* _PROBLEMS TO SOLVE_
[1] Name every celebrity that the passage on cruise fashion shows says Vuitton flew in for its show.
[2] Extend the passage on traveling cruise fashion shows, picking up right after its final sentence.

* _SELECTED EXTRACT_
-.-.-

Transporting: It’s the ultimate ambition of a great fashion show — to make the audience dream and carry them all to heights of fantasy.
For the cruise megaproductions mounted by Europe’s biggest luxury brands, transport often gets them at least halfway there. Over the past months, editors, clients and VIPs boarded planes, trains and automobiles to travel to Cuba, Brazil and England to witness fashion spectacles that rarely fail to impress, occasionally flirting with historical significance.
Consider Karl Lagerfeld and Chanel, pioneers in itinerant fashion, which arrived in Havana just as the isolated, frozen-in-the-Fifties island nation is opening up to the world, its May 3 show coinciding with the arrival of the first American cruise ship in decades. The open-air event not only dazzled guests, but attracted the attention of many mainstream TV networks — and hundreds of locals.
“Since I put cruise on the road, they all feel they have to do it,” Lagerfeld says of his competitors. He and Chanel have ventured to Singapore, Saint-Tropez and Dubai for cruise — not forgetting the Métiers d’Art collections for pre-fall that have been unveiled in such places as Salzburg, Edinburgh and Shanghai.
Fashion brands are learning that such events, scheduled outside of crammed fashion weeks, garner fuller attention, generate more online impressions — and allow them to spin narratives and create compelling content around the collection, and for social media channels.
To be sure, itinerant cruise shows represent a colossal riposte to the see-now-buy-now juggernaut.
So says Michael Burke, chairman and chief executive officer of Vuitton, whose women’s designer Nicolas Ghesquière chose the groovy, otherworldly Niterói Contemporary Art Museum by Oscar Niemeyer in Rio as a backdrop.
Eighteen months in the making, showcasing clothes that hang in the stores from November to June, cruise represents Vuitton’s largest and most important delivery, which is why it flew in 300 of its best clients, a sizable international press contingent and celebrities including Alicia Vikander, Catherine Deneuve and Jaden Smith.
“We try to slow down the clock in this day when everything is speeding up,” Burke says. “Instead of seeing 12 shows a day, you see one show and you get to enter into the whole story.”
The executive explains that people now rely on smartphones and other devices to remember phone numbers and record experiences. “We’ve outsourced our memory to the cloud,” he says. “These moments conquer that. These moments allow you to create memories. It happens when you have a conjunction of time, place and vision.”
Ghesquière, who favors midcentury architectural marvels as a cruise venue, concurs.

-.-.-

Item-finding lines
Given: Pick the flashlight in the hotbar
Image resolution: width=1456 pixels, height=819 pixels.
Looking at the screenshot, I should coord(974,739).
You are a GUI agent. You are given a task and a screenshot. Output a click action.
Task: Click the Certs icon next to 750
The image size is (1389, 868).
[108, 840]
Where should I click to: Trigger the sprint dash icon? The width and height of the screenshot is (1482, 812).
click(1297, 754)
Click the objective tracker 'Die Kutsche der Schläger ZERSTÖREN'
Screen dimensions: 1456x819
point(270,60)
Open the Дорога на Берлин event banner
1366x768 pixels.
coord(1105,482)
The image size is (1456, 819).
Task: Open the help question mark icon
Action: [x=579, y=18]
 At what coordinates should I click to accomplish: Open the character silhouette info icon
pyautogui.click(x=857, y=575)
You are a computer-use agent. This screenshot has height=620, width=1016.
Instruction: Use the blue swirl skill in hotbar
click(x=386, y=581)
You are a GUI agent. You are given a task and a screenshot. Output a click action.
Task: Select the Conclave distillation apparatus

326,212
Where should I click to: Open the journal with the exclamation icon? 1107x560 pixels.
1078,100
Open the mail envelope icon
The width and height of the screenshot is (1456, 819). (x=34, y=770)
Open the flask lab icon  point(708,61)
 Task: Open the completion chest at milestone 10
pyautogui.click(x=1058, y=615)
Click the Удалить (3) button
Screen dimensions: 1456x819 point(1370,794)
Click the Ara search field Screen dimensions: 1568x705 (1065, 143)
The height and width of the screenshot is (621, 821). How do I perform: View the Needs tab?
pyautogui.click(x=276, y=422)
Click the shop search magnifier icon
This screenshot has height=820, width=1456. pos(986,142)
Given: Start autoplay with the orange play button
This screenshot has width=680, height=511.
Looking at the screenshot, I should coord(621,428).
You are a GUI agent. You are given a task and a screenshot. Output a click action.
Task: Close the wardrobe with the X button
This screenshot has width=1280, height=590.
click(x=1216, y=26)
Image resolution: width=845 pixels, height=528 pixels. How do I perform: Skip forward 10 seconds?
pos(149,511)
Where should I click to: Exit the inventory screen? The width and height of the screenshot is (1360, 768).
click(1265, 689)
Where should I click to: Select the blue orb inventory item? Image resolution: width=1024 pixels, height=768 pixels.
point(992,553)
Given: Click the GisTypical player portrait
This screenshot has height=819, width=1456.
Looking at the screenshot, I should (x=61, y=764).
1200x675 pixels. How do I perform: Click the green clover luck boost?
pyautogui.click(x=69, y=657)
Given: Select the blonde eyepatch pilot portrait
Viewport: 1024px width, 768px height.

-.-.-

* _ANSWERS BY TASK_
[1] Alicia Vikander, Catherine Deneuve and Jaden Smith.

[2]
“I think people love to see the clothes in a different context than a fashion show, as there are so many fashion shows,” he says. “When we travel, we integrate the landscape of the country we are visiting and I think it’s quite strong.”
Beyond a compelling communication tool, such shows become a “cultural event” in the destination, he adds.
Dior’s cruise showing at Blenheim Palace, amid the green and pleasant land of Oxfordshire, dotted with sheep, was a mega-homecoming the French house embellished with a slew of side events.
The late founder had shown there in 1954; his successor Yves Saint Laurent in 1958, and the present fashion flock was duly impressed to arrive at the monumental country residence, one of the biggest in England. The journey alone was indulgent and unforgettable as Dior privatized an Orient Express train, decked it out in branding and served wild Scottish salmon, chicken drenched in mushroom cream and blackberry-apricot crumble to the likes of Kate Mara, Riley Keough and Emma Roberts. Ruinart flowed as freely as the rain fell.
The wining and dining had started the night before as Dior re-branded the Audley pub in London’s Mayfair with the image of an elegant lady in all her New Look splendor raising a pint of beer. Mirrors, coasters and the bunting over the bar all bore the humorous Lady Dior logo, as did the muscled arms of the waiters who were serving trays of Champagne.
Next stop was a tour of Dior’s art-stuffed new flagship on New Bond Street. It shelters a slew of exclusive home wares and Lady Dior bags reimagined by Marc Quinn, one of those buzzy Young British Artists.
Ceo Sidney Toledano notes that the company accelerated renovations of the four-story boutique so the palatial store, its biggest in Europe, could open in tandem with the cruise event, which sprawled over three days and ended with a farewell brunch at the Chiltern Firehouse.
Gucci’s coup was to win permission from Westminster Abbey, one of the holiest places in Britain, to parade Alessandro Michele’s collection under the stone arches of the cloisters, the audience seated on embroidered pillows to protect their pampered bottoms from the chilly stone pews.
Alexa Chung says she was smitten not only with the choir music, “but especially that naughty feeling of doing something you shouldn’t be: Being in a church, but being there for fun. It was kind of like gossiping in the chapel at school.”
Michele filled his runway with a cast of eccentric English characters, from punks in studded jeans jackets to frumpy church ladies with headscarves toting boxy purses in the crooks of their arms.
Later, Michele and company let their hair down at the after party, staged in an 18th-century mansion on Piccadilly with a performance by Annie Lennox and a host of DJs.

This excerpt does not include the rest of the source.